Though crops can be treated with fungicides, researchers think the best strategy is to develop fungus-resistant wheat cultivars, because treatment is expensive and has side effects. Focusing on super-strains has worked in the past on other crops, most notably bananas. In the 1950s, the most popular strain of bananas, known as the Gros Michel, succumbed worldwide to a root fungus called Panama disease. One strain, the Cavendish, resisted the onslaught, and it remains the most popular banana variety in the world.

Though it has plagued farmers for millennia, wheat rust had largely been eradicated in the past 50 years, thanks to new wheat strains cultivated by scientists working with Norman Borlaug, who won the Nobel Peace Prize in 1970 for his efforts. But now it seems the fungus is doubling back, attacking previously rust-resistant strains. Scientists are examining the wheat and fungus genomes to come up with new varieties.

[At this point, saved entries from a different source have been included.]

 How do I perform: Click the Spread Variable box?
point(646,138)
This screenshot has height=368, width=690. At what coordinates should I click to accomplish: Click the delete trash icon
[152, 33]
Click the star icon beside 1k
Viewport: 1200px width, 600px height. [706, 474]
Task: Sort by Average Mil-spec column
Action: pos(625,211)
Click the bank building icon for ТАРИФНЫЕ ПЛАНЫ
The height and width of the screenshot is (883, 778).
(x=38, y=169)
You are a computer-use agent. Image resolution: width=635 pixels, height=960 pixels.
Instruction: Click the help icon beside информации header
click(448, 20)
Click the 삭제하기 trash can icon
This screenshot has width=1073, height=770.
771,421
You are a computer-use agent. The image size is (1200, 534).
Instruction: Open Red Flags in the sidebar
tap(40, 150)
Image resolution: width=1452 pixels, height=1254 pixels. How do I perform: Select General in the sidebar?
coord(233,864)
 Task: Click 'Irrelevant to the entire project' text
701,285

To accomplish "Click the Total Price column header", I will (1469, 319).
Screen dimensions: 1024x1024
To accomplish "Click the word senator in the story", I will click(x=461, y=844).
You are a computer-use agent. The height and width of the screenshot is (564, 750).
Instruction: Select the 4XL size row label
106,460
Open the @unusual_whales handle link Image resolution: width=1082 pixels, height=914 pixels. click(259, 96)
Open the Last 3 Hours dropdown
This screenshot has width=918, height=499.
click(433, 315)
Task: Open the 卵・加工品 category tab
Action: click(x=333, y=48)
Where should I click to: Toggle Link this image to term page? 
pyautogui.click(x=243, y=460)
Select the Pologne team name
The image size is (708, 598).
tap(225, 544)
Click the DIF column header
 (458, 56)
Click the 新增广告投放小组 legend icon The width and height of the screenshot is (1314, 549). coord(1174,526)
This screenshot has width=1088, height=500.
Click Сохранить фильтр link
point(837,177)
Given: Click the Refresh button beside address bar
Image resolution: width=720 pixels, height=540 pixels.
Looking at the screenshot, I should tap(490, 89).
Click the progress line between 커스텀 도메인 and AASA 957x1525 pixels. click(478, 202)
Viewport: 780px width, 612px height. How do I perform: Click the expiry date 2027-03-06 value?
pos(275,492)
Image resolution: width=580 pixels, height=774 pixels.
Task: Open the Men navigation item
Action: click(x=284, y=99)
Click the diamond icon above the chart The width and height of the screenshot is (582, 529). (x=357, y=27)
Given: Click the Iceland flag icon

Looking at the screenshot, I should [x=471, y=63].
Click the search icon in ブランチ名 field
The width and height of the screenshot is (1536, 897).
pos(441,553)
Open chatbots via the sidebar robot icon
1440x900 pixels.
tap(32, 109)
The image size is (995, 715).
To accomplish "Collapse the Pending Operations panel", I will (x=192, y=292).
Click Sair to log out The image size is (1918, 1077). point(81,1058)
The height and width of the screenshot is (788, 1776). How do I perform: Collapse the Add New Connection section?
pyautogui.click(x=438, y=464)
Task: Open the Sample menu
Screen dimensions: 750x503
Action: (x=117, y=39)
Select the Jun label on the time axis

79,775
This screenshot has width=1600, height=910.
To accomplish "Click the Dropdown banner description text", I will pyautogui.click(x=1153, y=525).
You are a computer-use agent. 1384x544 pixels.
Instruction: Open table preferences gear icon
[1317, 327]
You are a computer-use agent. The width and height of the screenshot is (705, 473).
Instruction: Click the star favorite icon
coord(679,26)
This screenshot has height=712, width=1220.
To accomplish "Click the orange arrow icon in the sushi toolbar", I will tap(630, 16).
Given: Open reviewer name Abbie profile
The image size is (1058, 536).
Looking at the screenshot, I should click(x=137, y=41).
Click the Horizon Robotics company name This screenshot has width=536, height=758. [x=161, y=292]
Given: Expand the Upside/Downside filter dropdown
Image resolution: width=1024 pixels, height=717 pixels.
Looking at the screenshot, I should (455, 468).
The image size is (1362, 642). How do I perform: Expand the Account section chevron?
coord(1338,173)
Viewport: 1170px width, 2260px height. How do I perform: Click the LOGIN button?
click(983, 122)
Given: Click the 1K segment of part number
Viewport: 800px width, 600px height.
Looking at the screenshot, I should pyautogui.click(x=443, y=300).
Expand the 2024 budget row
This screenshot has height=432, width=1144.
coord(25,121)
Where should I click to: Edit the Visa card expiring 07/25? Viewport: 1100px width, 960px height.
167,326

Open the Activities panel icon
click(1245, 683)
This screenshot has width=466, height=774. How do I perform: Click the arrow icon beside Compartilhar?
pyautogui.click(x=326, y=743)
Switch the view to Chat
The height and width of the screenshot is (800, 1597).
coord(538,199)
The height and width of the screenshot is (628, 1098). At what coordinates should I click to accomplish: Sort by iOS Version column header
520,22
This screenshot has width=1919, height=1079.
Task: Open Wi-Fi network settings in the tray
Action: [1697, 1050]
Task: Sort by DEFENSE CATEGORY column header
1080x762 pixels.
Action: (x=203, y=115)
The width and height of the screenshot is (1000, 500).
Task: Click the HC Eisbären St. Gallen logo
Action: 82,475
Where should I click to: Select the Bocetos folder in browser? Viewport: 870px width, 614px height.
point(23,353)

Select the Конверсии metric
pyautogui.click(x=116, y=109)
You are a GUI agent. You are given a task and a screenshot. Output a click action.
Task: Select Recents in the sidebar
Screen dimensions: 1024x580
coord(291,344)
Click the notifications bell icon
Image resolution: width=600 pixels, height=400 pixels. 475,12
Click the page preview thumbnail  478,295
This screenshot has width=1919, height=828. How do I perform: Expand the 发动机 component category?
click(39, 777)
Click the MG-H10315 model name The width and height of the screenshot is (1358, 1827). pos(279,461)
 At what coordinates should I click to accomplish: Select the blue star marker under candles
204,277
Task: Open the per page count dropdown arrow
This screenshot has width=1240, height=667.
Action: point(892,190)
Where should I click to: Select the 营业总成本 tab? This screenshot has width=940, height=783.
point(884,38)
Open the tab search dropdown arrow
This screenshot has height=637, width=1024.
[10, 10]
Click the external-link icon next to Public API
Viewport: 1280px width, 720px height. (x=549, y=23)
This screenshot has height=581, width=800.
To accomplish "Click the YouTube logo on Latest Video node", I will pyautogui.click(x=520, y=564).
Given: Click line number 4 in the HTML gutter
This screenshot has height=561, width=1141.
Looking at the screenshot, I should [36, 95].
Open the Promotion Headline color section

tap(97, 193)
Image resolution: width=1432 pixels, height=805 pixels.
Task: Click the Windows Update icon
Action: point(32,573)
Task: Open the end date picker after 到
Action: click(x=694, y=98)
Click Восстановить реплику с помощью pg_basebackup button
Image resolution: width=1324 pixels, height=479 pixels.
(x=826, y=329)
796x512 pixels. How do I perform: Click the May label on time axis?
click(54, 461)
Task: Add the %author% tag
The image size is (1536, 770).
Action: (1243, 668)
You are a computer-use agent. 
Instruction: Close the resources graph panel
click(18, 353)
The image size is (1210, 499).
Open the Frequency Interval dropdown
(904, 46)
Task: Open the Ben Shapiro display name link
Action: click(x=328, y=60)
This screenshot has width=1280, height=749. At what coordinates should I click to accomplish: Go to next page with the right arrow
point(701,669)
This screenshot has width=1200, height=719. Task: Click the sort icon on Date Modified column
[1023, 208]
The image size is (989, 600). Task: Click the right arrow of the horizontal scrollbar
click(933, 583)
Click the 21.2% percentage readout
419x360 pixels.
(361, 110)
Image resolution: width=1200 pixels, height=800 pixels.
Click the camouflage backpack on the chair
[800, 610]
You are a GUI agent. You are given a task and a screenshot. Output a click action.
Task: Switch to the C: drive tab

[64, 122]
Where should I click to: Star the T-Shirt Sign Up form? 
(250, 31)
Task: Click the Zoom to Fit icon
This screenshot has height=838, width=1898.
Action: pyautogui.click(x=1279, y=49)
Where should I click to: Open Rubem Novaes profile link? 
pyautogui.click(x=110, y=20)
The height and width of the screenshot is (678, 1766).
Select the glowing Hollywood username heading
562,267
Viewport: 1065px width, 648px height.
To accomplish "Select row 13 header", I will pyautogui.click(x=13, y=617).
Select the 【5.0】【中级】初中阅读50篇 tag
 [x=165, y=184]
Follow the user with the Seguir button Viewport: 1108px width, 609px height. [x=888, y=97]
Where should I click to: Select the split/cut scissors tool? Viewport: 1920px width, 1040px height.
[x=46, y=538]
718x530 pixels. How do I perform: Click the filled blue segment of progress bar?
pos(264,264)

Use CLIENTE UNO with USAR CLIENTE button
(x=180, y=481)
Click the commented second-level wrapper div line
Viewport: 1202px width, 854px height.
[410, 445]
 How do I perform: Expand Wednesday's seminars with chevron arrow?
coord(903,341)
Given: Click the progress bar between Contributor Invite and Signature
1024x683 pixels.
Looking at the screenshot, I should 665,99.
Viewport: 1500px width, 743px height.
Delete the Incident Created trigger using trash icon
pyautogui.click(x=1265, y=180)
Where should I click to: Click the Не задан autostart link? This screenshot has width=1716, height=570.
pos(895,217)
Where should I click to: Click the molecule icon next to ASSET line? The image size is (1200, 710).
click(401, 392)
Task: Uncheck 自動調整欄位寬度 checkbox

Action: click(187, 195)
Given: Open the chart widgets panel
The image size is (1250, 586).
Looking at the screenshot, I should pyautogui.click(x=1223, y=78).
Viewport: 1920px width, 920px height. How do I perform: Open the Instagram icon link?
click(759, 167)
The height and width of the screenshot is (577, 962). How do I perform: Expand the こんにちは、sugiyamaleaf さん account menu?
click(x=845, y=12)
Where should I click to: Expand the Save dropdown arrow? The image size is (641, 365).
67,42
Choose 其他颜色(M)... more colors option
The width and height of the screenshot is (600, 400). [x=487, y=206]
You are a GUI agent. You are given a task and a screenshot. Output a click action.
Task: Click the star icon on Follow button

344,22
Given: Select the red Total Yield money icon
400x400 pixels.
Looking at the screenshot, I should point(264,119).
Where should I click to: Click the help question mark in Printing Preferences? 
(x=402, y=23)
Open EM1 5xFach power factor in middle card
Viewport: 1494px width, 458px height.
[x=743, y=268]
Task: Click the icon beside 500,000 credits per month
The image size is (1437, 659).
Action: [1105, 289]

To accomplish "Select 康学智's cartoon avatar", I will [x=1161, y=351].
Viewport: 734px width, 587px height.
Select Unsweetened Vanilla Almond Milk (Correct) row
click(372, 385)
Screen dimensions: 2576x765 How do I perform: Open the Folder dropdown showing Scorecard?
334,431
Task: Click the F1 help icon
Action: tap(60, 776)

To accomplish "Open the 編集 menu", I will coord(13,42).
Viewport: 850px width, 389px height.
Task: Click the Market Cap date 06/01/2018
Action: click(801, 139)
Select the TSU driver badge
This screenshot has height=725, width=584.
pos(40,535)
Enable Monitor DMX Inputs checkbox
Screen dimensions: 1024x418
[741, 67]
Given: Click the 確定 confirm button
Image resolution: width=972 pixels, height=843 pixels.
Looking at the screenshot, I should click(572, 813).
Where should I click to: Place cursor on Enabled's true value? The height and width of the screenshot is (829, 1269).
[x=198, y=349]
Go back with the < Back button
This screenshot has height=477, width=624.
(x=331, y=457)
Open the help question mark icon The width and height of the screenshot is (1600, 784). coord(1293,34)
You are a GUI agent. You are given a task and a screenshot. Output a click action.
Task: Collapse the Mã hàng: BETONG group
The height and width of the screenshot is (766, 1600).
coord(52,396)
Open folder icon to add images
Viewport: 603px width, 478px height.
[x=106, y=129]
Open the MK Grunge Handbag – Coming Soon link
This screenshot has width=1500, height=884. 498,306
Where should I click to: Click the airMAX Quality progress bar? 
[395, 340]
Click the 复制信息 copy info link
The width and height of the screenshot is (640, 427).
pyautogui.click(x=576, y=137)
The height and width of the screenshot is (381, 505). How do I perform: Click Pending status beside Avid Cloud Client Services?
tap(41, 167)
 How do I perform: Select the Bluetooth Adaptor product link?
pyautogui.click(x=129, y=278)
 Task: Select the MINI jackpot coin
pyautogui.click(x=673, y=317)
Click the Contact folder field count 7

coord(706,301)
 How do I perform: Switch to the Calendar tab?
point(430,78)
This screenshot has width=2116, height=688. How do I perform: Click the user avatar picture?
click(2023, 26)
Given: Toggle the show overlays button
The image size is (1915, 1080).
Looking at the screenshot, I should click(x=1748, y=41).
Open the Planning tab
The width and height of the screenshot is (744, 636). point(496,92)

Borlaug now runs a Global Rust Initiative, which hosted a workshop in Ciudad Obregon, Mexico, earlier this month. Researchers and plant geneticists at the conference announced they’ve had some success breeding high-yield wheat varieties that have multiple “minor genes” resistant to the fungus, which could help provide longer protection against rust mutations.

They also plan to use GPS tracking to monitor the rust’s spread into Asia, and agreed to review how climate change impacts the spread.

Ronnie Coffmann, director of the Durable Rust Resistance in Wheat program at Cornell University, said the fight against Ug99 extends beyond the threat to the world’s wheat supply.

“Farmers also need more productive varieties to feed to a growing population, and they will need varieties that can survive any new stresses induced by climate change,” he said.